Shipping containers may not make much sense for permanent housing, but they are terrific for temporary uses; they were designed to move, to be cheap to transport, to be stacked up to 16 high.Stackt in Toronto, where Matt Rubinoff has built a retail and entertainment complex out of 120 shipping containers.
It has restaurants and bars, perfect for all those people in the condo without ovens across the street. Rubinoff tells The Star that it is meant to be " a hub for inspiration, a platform that shows value for space in a city that’s getting more and more expensive."
It's just about the last piece of land in the area that hasn't gone to condos, mainly because it is city-owned, the site of a very controversial road extension that was cancelled years ago. “I thought the community could use a space like this,” said Rubinoff of the new hub in the Toronto Star. “It’s not always that you see a 100,000-square-foot land in the middle of the city.”
Most of the spaces in the complex are double-wides, because shipping containers are narrow and actually pretty awkward spaces for people, rather than freight. But a few retailers do squeeze in to single containers.
Everything above the first floor is pretty much empty boxes, there for looks rather than use, because of the exiting and access issues. But Treehugger favourites LGA Architects used them to make it much more interesting architecturally. According to Elsa Lam in Canadian Architect,
LGA designed the individual retail containers using a kit-of-parts strategy, with the same glass doors, sidelights, mechanical systems and amenities. Larger units are composed from multiple modules. Minimalist window frames and black metal hardware contrast with the roughness of the corrugated shipping container walls, the exterior of which have been finished in matte black.

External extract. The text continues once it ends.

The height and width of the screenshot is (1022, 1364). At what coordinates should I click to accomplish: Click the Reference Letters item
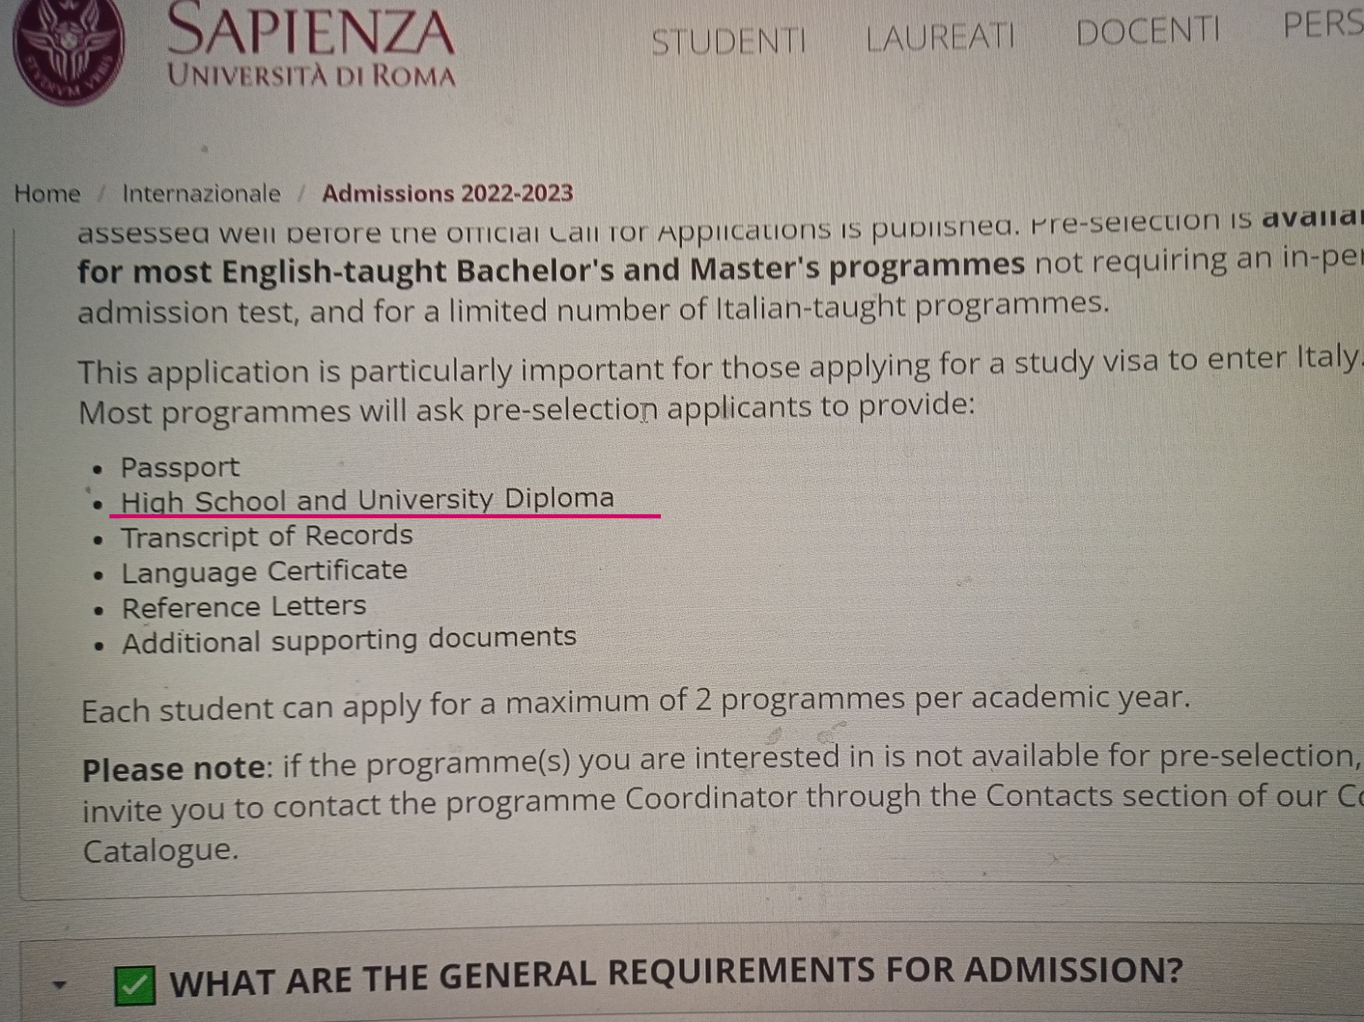(244, 607)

It went together quickly and can come apart just as fast when the lease is up in 15 months; as Janna Levitt tells Elsa Lam, “You can’t take a building down and redeploy it, but you can do that with containers.” Rubinoff tells the National Post:
The modularity of the containers really helps out. Looking at the short-term lease that we have with the city, being able to construct quickly but also being able to pick the project up if need be was key, and that’s something that the containers give you the ability to do.
Proof that sometimes shipping container architecture makes perfect sense.